自画像(23)

 冬のある日、アトリエの前のベンチに腰掛けて、一人の老人が、向うのひときわ高い山を眺めている。もう一時間にもなるだろうか。老人は動かない。
 山は鋭く尖っていて、ところどころに積った雪が白い筋になって見えるが、あとは凍りつき、切り立った岸壁で、折からの朝日を受けて紫色に染まっている。
 岩山の全体が宝石をちりばめたように輝いているので、向こうの空は‥‥実際は明るい紺色なのだが、ずいぶん暗く見える。
 老人は‥‥八十歳を過ぎているだろうか。ベンチに掛けたまま動こうとしない。いったい何を考えているのだろうか。

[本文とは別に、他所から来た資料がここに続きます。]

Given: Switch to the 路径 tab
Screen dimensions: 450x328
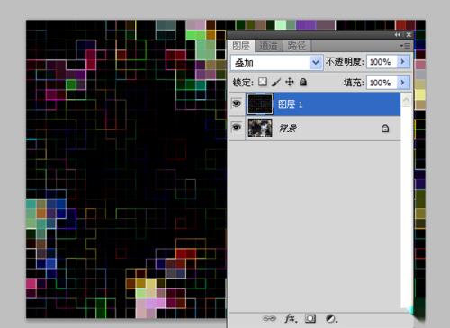Looking at the screenshot, I should (296, 46).
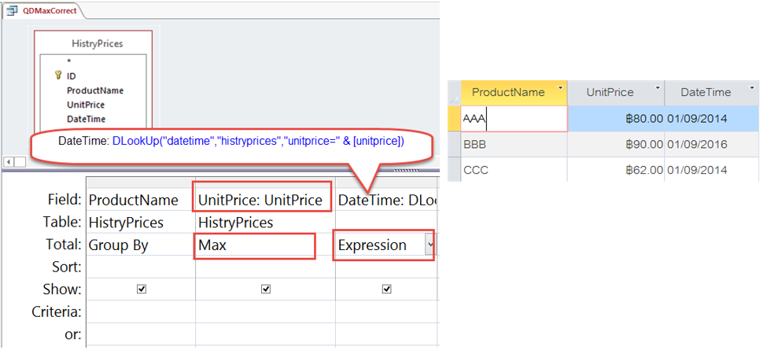767x350 pixels.
Task: Open the ProductName column header filter arrow
Action: coord(560,87)
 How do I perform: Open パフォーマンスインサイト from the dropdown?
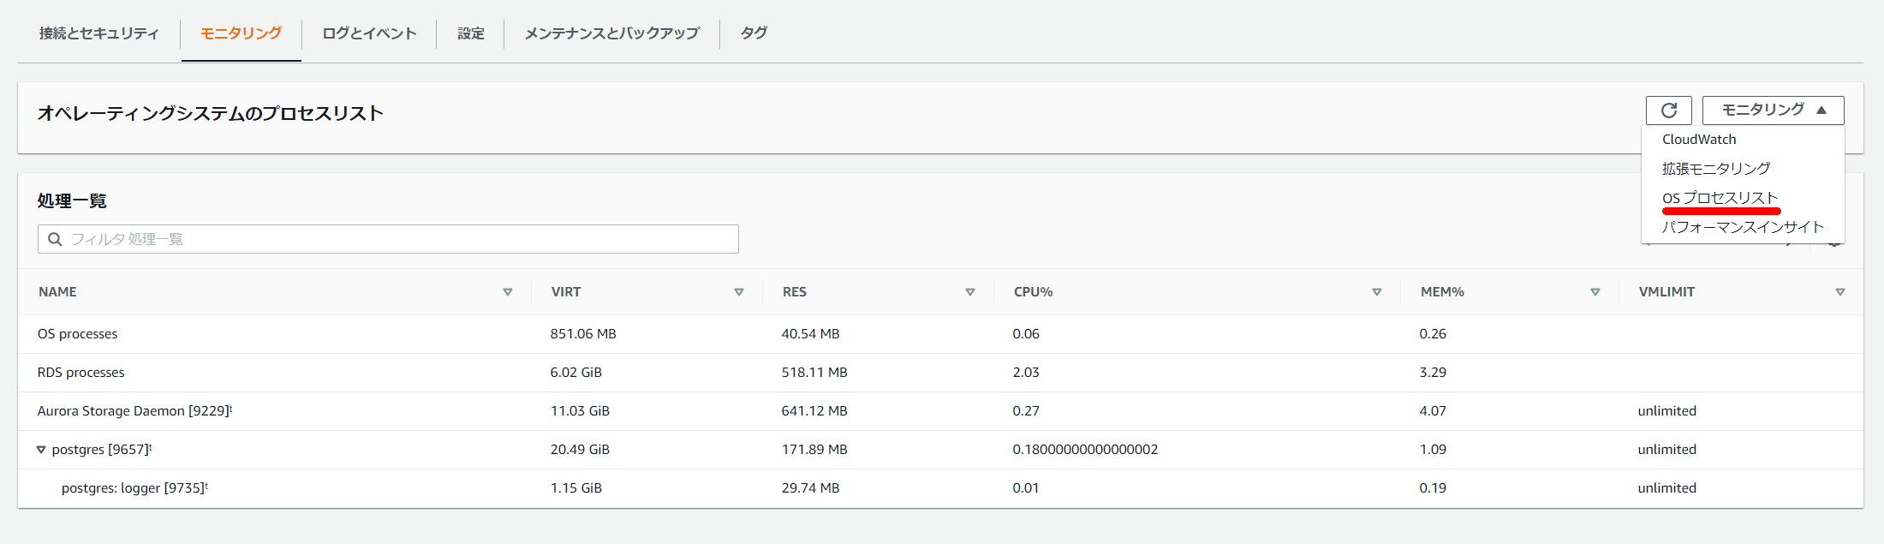[x=1743, y=227]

 老人はこのアトリエで何十年も暮らしている。パンや日用品を仕入れるために、時折麓の街に下りていく時のほかは、誰とも会おうともせず、黙々と山の絵だけを描くといった暮らしを続けてきたのだ。
 やっと、老人が立上がった。彼はそのままアトリエに入っていく。
 老人は画架の前に腰掛け、絵筆を取って何か描きはじめた。
 老画家は夕方までかかって一枚のキャンバスを塗り上げたが、これが彼のこの世での最後の作品になった。

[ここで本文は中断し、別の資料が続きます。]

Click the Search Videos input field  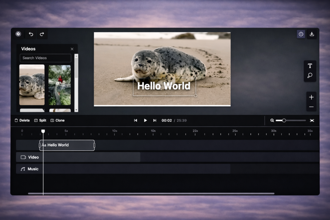[x=45, y=58]
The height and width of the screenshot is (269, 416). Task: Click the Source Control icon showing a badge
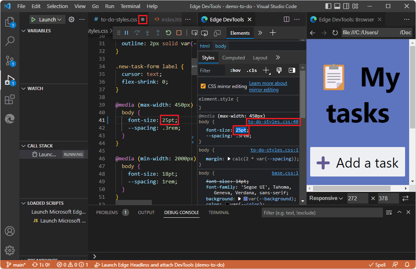click(10, 60)
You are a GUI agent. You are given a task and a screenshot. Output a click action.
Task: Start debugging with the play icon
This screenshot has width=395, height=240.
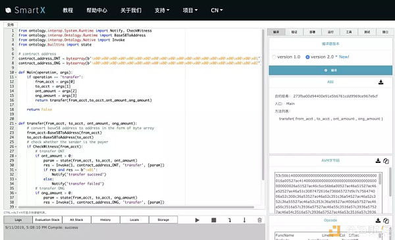[x=198, y=220]
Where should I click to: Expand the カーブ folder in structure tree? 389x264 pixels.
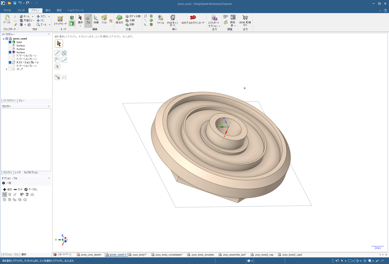pos(6,69)
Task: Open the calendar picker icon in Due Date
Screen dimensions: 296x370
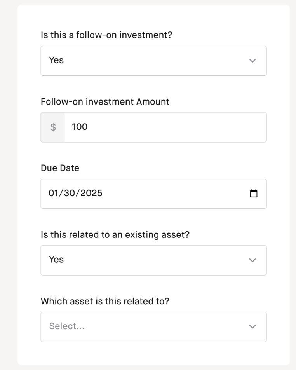Action: [x=254, y=194]
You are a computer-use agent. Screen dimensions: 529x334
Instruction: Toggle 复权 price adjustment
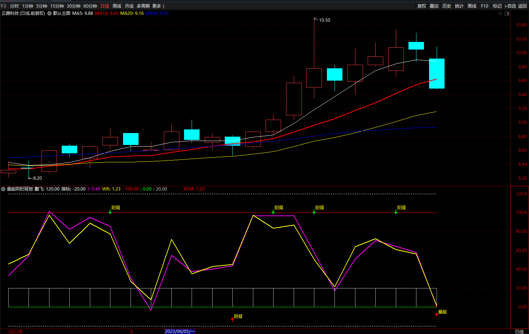[421, 6]
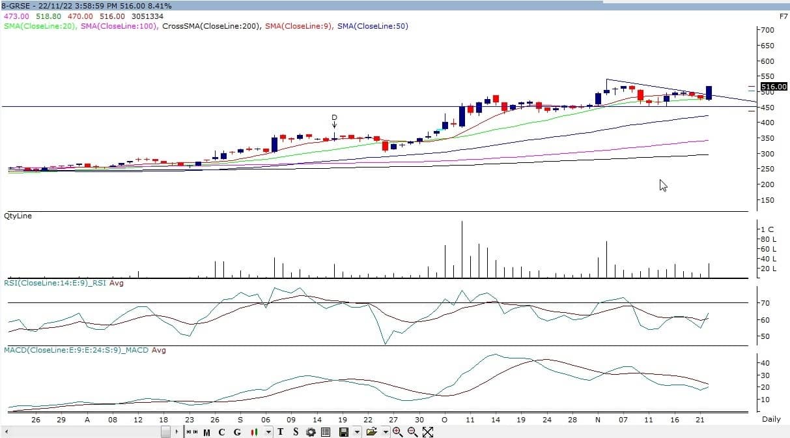Click the Daily timeframe label

[x=770, y=419]
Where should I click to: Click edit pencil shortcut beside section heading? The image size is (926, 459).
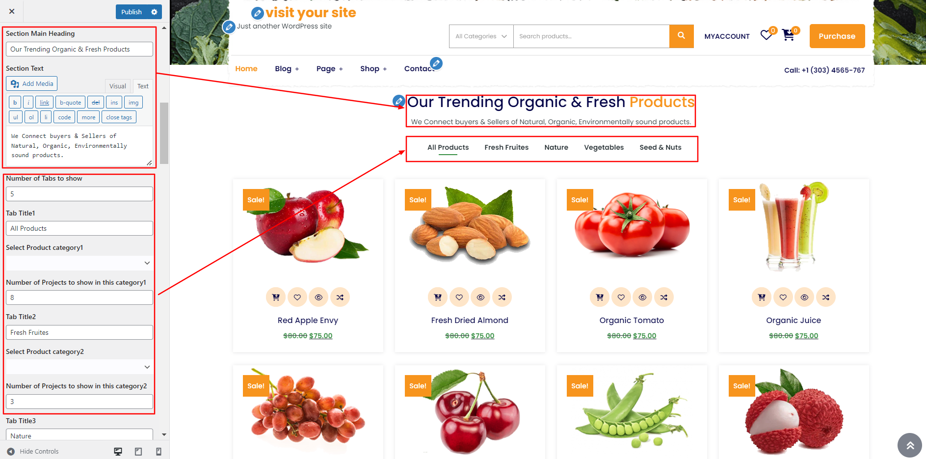[x=399, y=101]
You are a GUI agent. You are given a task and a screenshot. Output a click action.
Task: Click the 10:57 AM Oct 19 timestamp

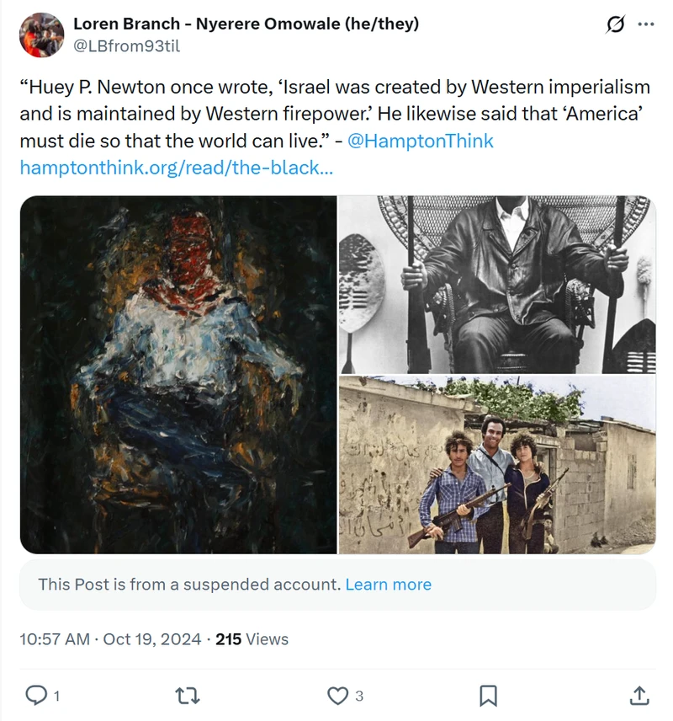pos(110,639)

 というのは、彼はその次の日から、外のベンチに姿を見せなくなってしまったから。
 彼の乾涸びた肉体が、遠い親戚によって発見されたのはかなり後のことである。
 老画家は、最後に何を描いたのだろう。
 キャンバスを覗いてみると、そこには山羊革のチロリアンハットをかぶった少年の顔が描かれている。
 利発そうな顔立ち。角張ったあご。二つの大きな耳。いっぱいに見開いた双眼。おやおや、これは幼い頃の自分じゃないか。
 それにしても‥‥‥この目‥‥。虫眼鏡でよく見ると、二つの青い瞳孔には夏と冬の岩山が小さく描かれていた。